» **Passage**
────
At a later disease stage (P10), SMA PCs were hyperexcitable as indicated by an increased Rin and decreased rheobase (Fig. 2B-D), while RMP, Vthr and AP amplitude were unaltered (Fig. S2N-P). A significantly decreased capacitance and unchanged τ are indicative of smaller soma size and proximal dendritic trees in vulnerable SMA PCs from lobules VI/VII (Fig. 2E and Fig. S2Q), which agrees with the morphological analysis (Fig. 2F-H). Thus, the observed hyperexcitability likely reflects the decreased size of PCs. In contrast, PCs located in lobule III, which are resistant to death, showed no morphological signs of impairment (Fig. S2R). The evoked as well as the spontaneous AP firing rate of PCs were reduced by ~50% in SMA mice relative to control littermates at P10 (Fig. 2I-L). The paradox of hyperexcitability and reduced functional output could be explained by the increased AP half-width, which was significantly wider in the repolarizing phase of SMA PCs at P10 (Fig. 2M, N). These results indicate a decreased functional output of degenerating PCs at disease end-stage in SMA mice.
────
In the passage on Purkinje cells in SMA mice, by how much were the evoked and spontaneous AP firing rates reduced at P10 compared with control littermates?
────
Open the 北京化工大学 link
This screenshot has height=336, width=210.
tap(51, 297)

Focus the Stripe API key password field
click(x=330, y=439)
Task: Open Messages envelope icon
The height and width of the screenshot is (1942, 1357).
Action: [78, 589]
────
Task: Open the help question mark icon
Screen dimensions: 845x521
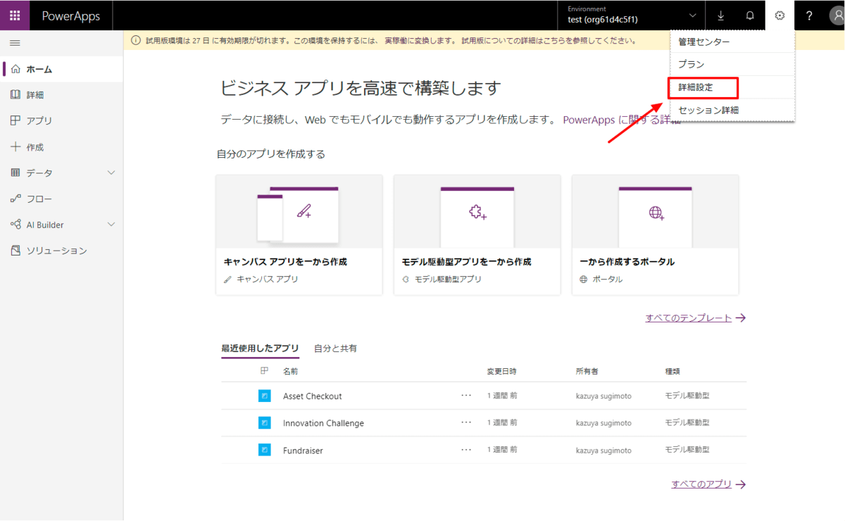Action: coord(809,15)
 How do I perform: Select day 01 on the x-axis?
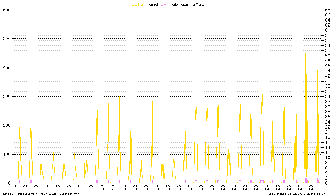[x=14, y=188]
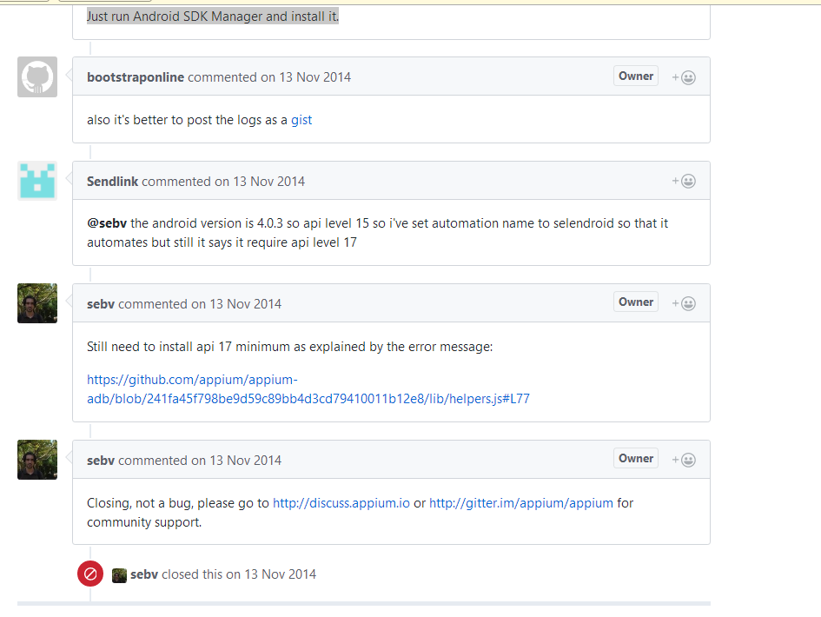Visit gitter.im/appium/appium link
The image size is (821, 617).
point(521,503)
────
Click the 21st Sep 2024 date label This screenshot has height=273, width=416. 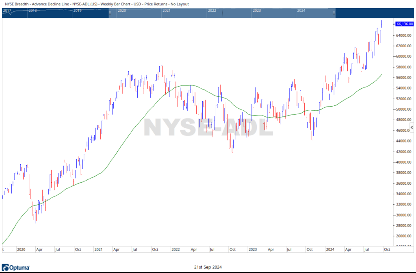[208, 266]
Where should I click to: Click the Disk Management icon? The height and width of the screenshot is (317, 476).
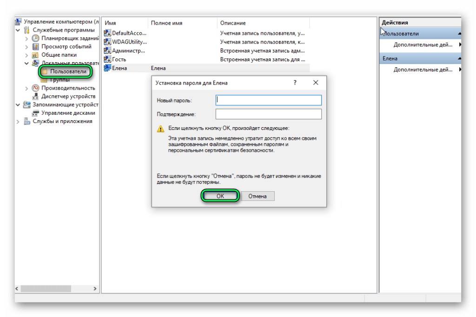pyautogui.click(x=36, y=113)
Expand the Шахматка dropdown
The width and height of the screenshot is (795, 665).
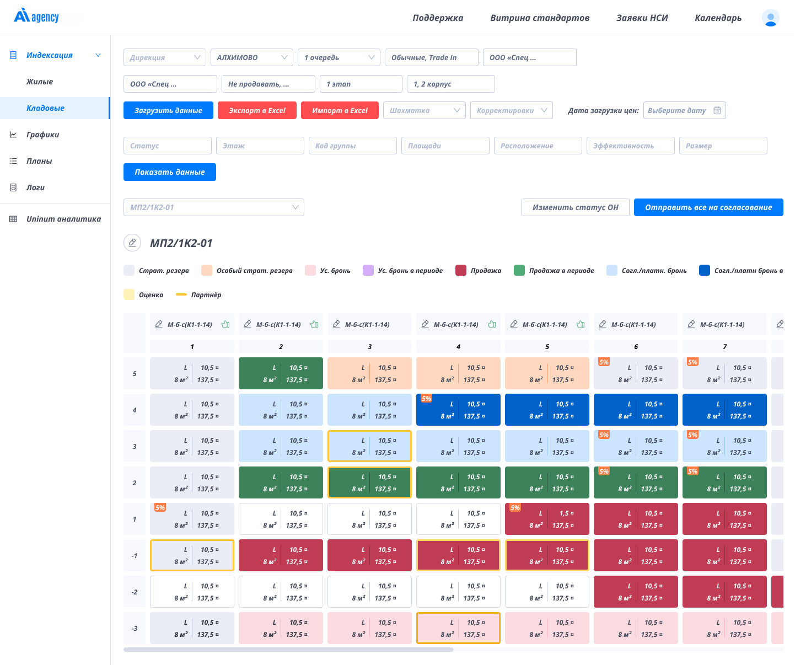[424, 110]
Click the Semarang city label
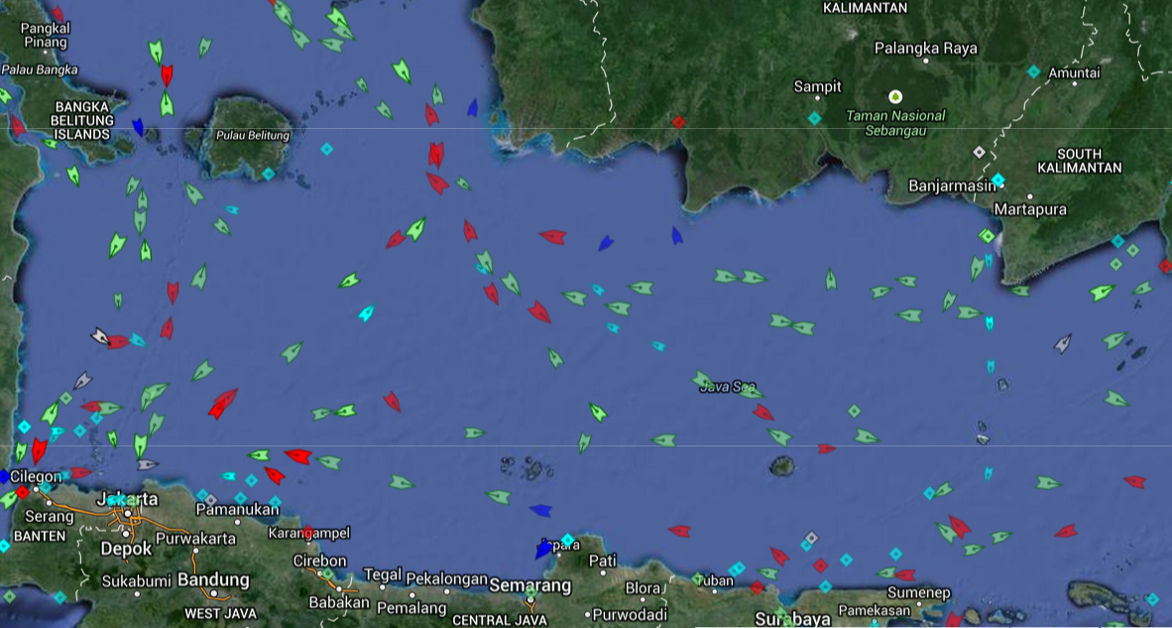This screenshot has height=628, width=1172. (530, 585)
────
» **Completed task**
By about 50%.